==== Entries supplied ====

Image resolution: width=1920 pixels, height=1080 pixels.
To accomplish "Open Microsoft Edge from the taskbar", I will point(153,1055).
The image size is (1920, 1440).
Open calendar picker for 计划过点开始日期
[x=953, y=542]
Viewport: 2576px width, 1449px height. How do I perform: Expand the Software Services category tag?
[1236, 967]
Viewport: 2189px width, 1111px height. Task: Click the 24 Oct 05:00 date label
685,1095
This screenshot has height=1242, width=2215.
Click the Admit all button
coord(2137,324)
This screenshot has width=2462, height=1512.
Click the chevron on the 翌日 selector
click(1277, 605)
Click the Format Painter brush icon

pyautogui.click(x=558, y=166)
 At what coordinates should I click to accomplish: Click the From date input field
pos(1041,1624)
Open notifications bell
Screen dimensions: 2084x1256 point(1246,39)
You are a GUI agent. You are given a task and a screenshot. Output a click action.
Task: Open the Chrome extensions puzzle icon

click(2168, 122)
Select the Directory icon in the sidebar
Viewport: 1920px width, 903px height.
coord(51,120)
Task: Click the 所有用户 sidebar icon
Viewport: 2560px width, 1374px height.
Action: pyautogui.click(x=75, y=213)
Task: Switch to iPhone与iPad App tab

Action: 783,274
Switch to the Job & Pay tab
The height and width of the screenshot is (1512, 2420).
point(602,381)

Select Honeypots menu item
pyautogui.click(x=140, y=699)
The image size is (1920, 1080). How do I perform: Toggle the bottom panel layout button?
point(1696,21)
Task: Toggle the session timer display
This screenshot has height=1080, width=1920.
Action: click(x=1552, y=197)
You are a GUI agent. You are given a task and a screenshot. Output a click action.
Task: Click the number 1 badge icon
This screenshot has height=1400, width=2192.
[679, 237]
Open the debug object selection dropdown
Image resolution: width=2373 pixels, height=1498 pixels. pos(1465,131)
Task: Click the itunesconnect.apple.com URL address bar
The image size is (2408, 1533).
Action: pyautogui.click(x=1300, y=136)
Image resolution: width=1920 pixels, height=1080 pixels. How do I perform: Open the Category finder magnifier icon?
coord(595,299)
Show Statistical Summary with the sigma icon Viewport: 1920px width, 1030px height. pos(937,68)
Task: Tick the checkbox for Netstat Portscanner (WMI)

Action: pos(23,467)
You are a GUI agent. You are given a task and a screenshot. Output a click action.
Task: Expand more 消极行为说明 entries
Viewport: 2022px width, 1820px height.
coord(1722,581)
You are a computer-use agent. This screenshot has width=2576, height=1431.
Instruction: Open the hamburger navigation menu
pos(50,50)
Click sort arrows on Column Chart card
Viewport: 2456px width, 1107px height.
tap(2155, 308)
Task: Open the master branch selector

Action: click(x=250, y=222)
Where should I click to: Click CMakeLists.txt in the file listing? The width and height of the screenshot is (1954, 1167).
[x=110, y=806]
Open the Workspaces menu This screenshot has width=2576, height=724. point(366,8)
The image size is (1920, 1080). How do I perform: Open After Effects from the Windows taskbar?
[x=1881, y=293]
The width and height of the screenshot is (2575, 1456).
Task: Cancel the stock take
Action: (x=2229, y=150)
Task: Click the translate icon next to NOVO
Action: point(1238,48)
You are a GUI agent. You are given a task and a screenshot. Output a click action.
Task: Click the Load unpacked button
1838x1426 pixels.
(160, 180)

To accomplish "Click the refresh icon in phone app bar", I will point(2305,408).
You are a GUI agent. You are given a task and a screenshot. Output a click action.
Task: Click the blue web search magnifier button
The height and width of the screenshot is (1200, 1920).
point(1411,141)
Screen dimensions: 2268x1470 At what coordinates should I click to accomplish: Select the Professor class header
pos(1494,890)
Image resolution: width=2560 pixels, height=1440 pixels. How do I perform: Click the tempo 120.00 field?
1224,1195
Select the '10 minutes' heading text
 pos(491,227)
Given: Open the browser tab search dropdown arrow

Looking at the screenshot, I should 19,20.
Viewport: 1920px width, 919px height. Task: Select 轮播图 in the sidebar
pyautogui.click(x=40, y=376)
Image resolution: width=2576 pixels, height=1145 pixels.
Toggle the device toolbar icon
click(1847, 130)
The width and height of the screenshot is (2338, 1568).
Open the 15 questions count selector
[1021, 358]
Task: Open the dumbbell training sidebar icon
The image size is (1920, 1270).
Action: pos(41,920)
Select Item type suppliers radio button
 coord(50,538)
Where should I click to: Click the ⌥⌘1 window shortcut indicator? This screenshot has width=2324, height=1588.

====

→ Problem to solve:
Every line above that includes the word "will" should be listed.

→ Solution to the exercise:
To accomplish "Open Microsoft Edge from the taskbar", I will point(153,1055).
To accomplish "Click the refresh icon in phone app bar", I will point(2305,408).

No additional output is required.